IFRS in the US could be ‘Chinese water torture’

INTERNATIONAL Accounting Standards Board (IASB) chairman Hans Hoogervorst is confident that the US is on the verge of converging with international accounting standards.

However, the process of replacing US GAAP with international accounting rules could feel like “Chinese water torture”.

Speaking at the Economist CFO Summit in London, Hoogervorst told delegates that he expects US regulators to ‘take a positive decision’ to adopt the IASB’s international accounting rules.

Hoogervorst said James Kroeker, chief accountant at the US Securities and Exchange Commission, had been very upbeat about the likelihood of the US adopting IFRS and that a decision will be made in the next couple of months.

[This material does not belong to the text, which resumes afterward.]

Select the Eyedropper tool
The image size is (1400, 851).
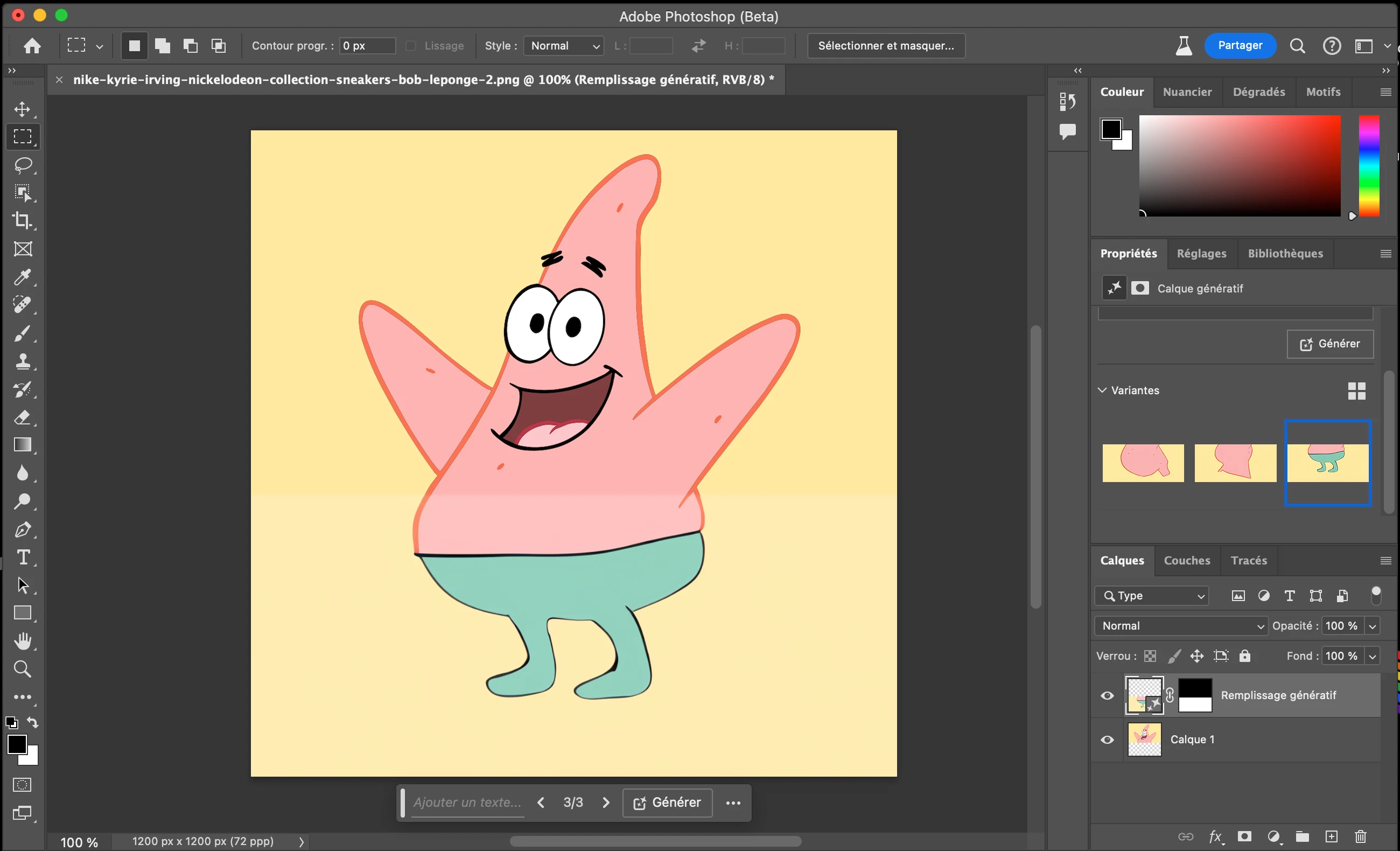(x=23, y=277)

“It going to be a very cautious decision,” Hoogervorst said, adding that he didn’t expect the US to adopt IFRS “lock, stock and barrel” within the next three years, but that advice would be sought from US standard setter, the FASB.

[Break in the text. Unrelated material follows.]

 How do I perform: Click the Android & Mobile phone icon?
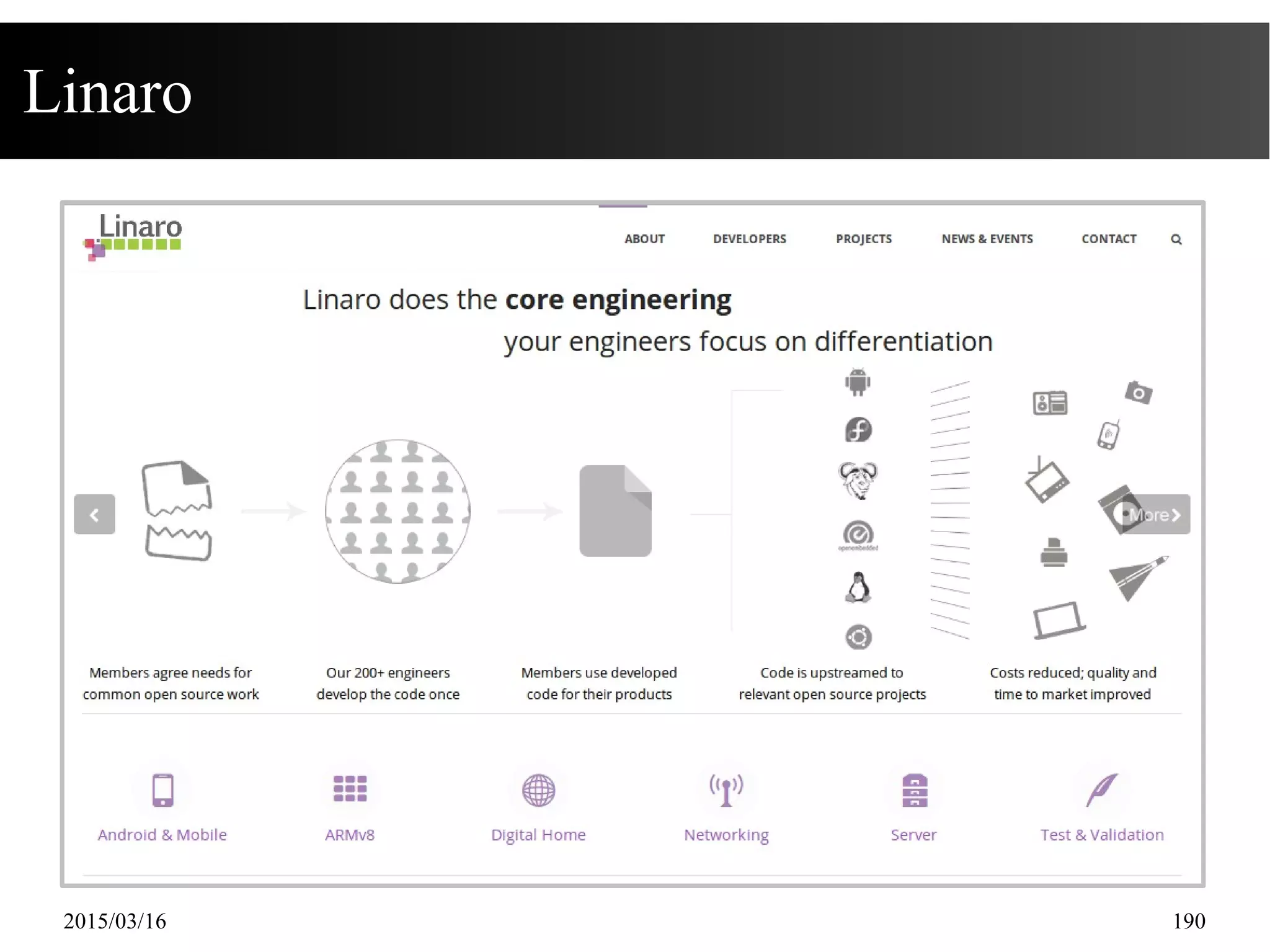pos(162,790)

Other countries like Japan and India would likely follow suit, he said.

Allaying concerns that IFRS have become more, and not less, rules-oriented over the last five years, Hoogervorst told delegates that he is a firm believer in principles-based regulation and that he likes to think the IASB is still principles-based.

Hoogervorst also weighed in on the debate over the European Commission’s plans to radically shake-up the audit market, saying plans to speed up the rotation of auditors and to limit the amount of non-audit services accountancy firms provide was a “step in the right direction”.